To do >> Type each record below again, with the same words.

"""

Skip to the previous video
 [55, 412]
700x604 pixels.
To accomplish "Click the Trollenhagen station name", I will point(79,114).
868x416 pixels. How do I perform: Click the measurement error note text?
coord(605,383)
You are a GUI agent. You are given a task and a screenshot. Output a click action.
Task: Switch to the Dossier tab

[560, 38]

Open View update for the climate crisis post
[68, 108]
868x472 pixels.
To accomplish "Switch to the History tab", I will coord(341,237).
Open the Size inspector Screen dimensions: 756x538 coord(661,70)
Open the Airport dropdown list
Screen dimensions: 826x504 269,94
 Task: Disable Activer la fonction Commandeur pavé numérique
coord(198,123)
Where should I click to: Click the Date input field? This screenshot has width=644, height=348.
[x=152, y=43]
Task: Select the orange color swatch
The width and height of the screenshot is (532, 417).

"""

Finished task >>
Skip to the previous video
 [55, 412]
700x604 pixels.
To accomplish "Click the Trollenhagen station name", I will point(79,114).
868x416 pixels. How do I perform: Click the measurement error note text?
coord(605,383)
You are a GUI agent. You are given a task and a screenshot. Output a click action.
Task: Switch to the Dossier tab

[560, 38]

Open View update for the climate crisis post
[68, 108]
868x472 pixels.
To accomplish "Switch to the History tab", I will coord(341,237).
Open the Size inspector Screen dimensions: 756x538 coord(661,70)
Open the Airport dropdown list
Screen dimensions: 826x504 269,94
 Task: Disable Activer la fonction Commandeur pavé numérique
coord(198,123)
Where should I click to: Click the Date input field? This screenshot has width=644, height=348.
[x=152, y=43]
Task: Select the orange color swatch
The width and height of the screenshot is (532, 417).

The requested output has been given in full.